** Selected extract **
French spirits group Rémy Cointreau reported a 35% decline in net profit for its financial year ending March, as tariffs in the United States and China, coupled with a strong euro, continued to weigh on sales. Despite the drop, shares jumped more than 12% in early trading on the Paris stock exchange, reflecting investor optimism about the company's newly announced turnaround plan.
The Cognac-based group posted net profit of €78.7 million, down from €121.2 million a year earlier, on sales that fell 5% to €935.3 million. Current operating profit margin shrank to 17.7% from 22%, as higher production costs and currency headwinds eroded profitability.
Tariffs and Currency Pressures Persist
Rémy Cointreau has been grappling with the fallout from US President Donald Trump's tariffs on European spirits and China's retaliatory levies on cognac imports. The strong euro against the dollar and other major currencies has further made its premium cognacs and liqueurs more expensive on global markets. CEO Franck Marilly acknowledged the challenges in a statement, saying the group had "won several key battles" in what he described as "a persistently complex macroeconomic and geopolitical environment."

** Data below **

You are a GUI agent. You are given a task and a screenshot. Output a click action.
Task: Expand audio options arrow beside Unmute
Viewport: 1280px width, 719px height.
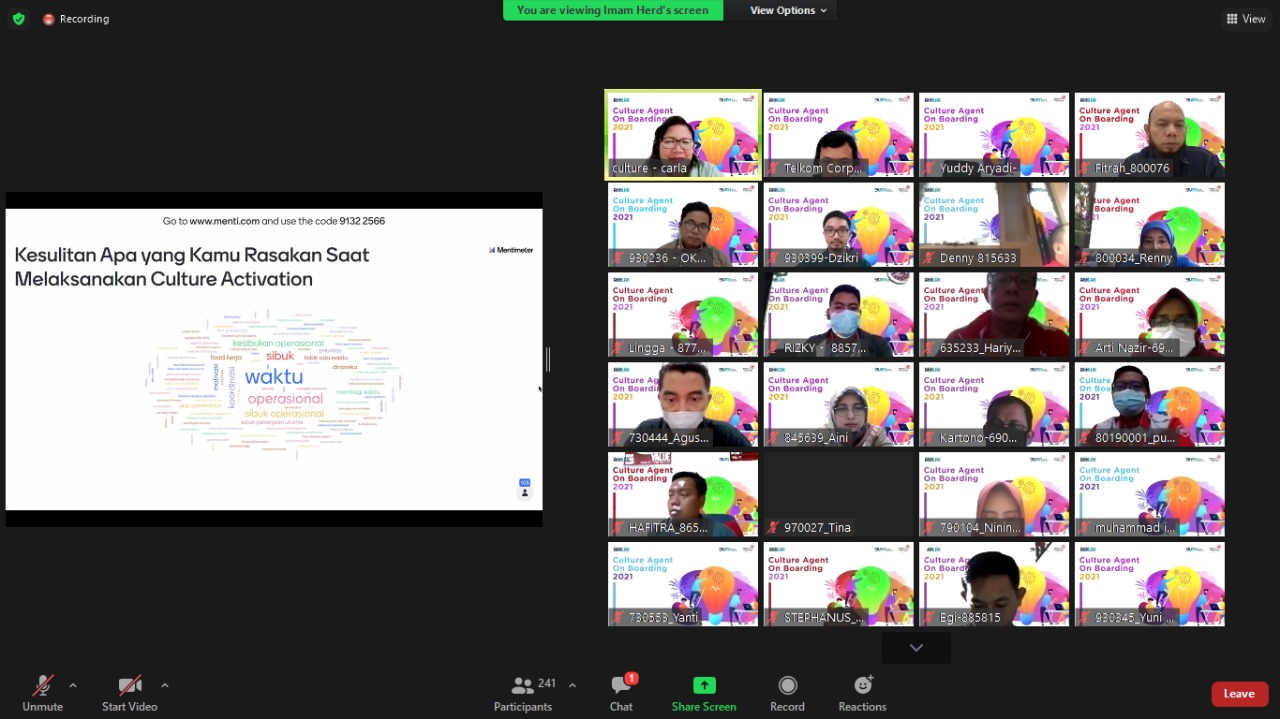73,686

** Task set **
• a. According to the article on Rémy Cointreau's annual results, what net profit did the group post for the financial year?
• b. Pick up the article on Rémy Cointreau's annual results after its last sentence and continue it.

** Replies **
• a. €78.7 million, down from €121.2 million a year earlier.

• b.
The company expects US and Chinese tariffs, along with the strong euro, to continue pressuring the bottom line in the current year, though it forecasts a "slight" improvement in operating margin.
RC Forward: A Three-Year Turnaround
Investor enthusiasm was fueled by the launch of the RC Forward programme, a three-year strategic plan aimed at restoring growth and operational efficiency. The initiative targets approximately €100 million in additional operating profit and efficiency gains by 2028-29 compared with 2025-26. Key pillars include expanding in emerging markets and global travel retail, unlocking growth from its premium cognac portfolio, and improving supply chain efficiency.
Marilly highlighted early signs of recovery: "Our brands are regaining ground in the United States, Rémy Martin is strengthening its leadership and market share in China, and our Travel Retail business is gradually recovering, with the aim of doubling in size within three years." Travel retail, which includes duty-free sales at airports, has been a particularly hard-hit segment during the pandemic and subsequent geopolitical tensions.
For the next financial year, Rémy Cointreau targets a return to organic sales growth, with momentum expected to strengthen progressively through 2026-27.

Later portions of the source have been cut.